Se os deputados resolveram estabelecer o foro privilegiado nas causas contra si, devem também aceitar que não podem recorrer contra uma decisão proferida pela corte máxima do país. Simplesmente porque não há nada acima. Recorrer a quem? Ao Legislativo ou ao Executivo? Isso destruiria o princípio da separação de poderes, que é o que acontece nas ditaduras. Criar um tribunal acima do STF? Mas nesse caso o foro privilegiado seria nesse tribunal, o que não resolveria o problema do deputado acima.
Como tudo na vida, não há prêmio nem castigo, apenas consequências: o foro privilegiado não é apenas a bonança à qual geralmente o associamos.
Segundo, as relações internacionais são regidas pelo princípio da soberania. Soberania tem duas facetas distintas:
Internamente significa que nenhum outro poder está acima ou no mesmo nível. Quando dizemos que a Constituição Federal é soberana, isso significa que ela está acima de qualquer outra norma ou poder no Brasil.
Já na faceta internacional, soberania significa que não há outro poder superior. A diferença parece sutil, mas não é mera semântica. Isso quer dizer que podem haver outros poderes no mesmo nível. Ou seja, a soberania brasileira coexiste com a soberania de outros países, e vice versa.
A consequência disso é que a decisão de um tribunal internacional (ou de outro país) só tem força dentro de um país se esse país assim autoriza. A OMC, por exemplo, só pode punir o Brasil por subsidiar suas exportações porque o Brasil, em primeiro lugar, aceitou fazer parte da OMC. Caso contrário, seria declaração de guerra ou outra forma de violação da soberania do país.
Ao dizer que não respeitará a decisão e recorrerá a um tribunal fora do país, o personagem da matéria acima está dizendo não só que não reconhece a soberania da Constituição no direito interno, mas também que não reconhece a soberania brasileira no direito externo, pois apenas pela força um tribunal internacional conseguiria se impor a uma decisão do STF, já que nenhum tratado do qual o Brasil é parte prevê que as decisões do STF podem ser revistas por uma corte internacional (ou de outro país).
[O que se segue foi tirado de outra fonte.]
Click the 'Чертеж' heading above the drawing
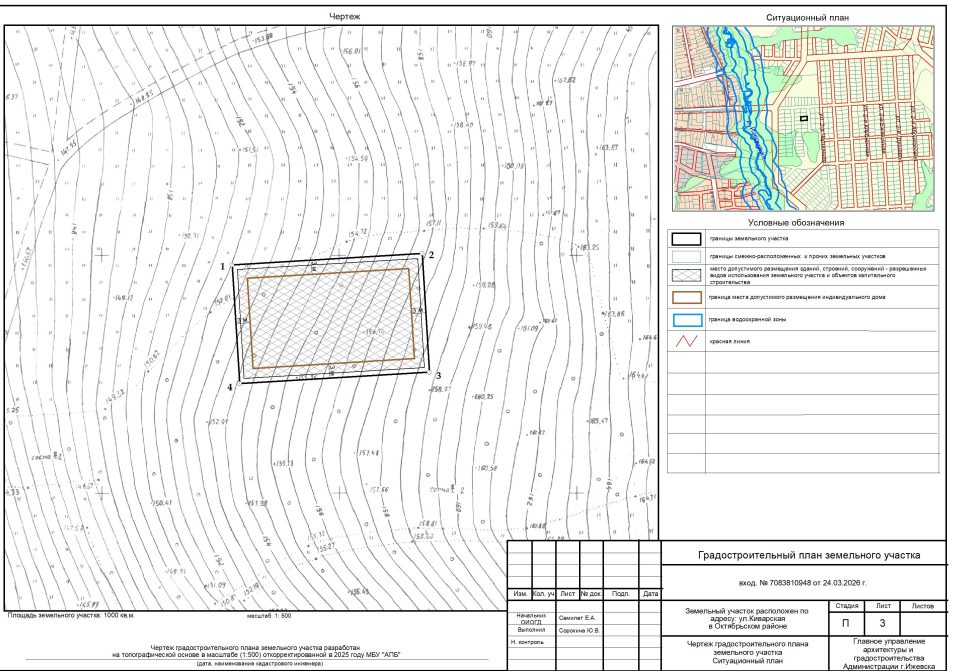Image resolution: width=955 pixels, height=671 pixels. [345, 17]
Mas – e esse é o terceiro ponto – demonstra também desconhecer até onde a OEA pode agir. Os julgamentos da OEA têm caráter moral apenas. A bem da verdade, pouquíssimos tribunais internacionais (Organização Mundial do Comércio, as cortes da União Europeia e, talvez, o Tribunal Penal Internacional) têm de fato poder de não só julgar, mas também fazer valer suas decisões.
Isso porque, como os países são soberanos, não há como esses tribunais imporem suas decisões sem declararem uma guerra. Eles podem até condenar, mas como essa condenação não pode ser levada a cabo, seus efeitos são puramente morais. Apenas aqueles três tribunais mencionados no parágrafo anterior têm de fato capacidade de impor sanções. No caso da OMC, porque são sanções econômicas que os parceiro comerciais impõem. No caso da União Europeia, porque o grau de integração entre os países membros criou um sistema confederativo em que todos os países cooperam e se submetem às decisões da duas cortes da União. O TPI, que é novo, ainda está testando se realmente conseguirá atuar de forma real contra criminosos de guerra ou que tenham cometido crimes contra a humanidade. O fato de genocidas como o ainda presidente do Sudão – contra o qual há um mandado do TPI – estar no poder, mostra que ele ainda não conseguiu de fato impor sua vontade.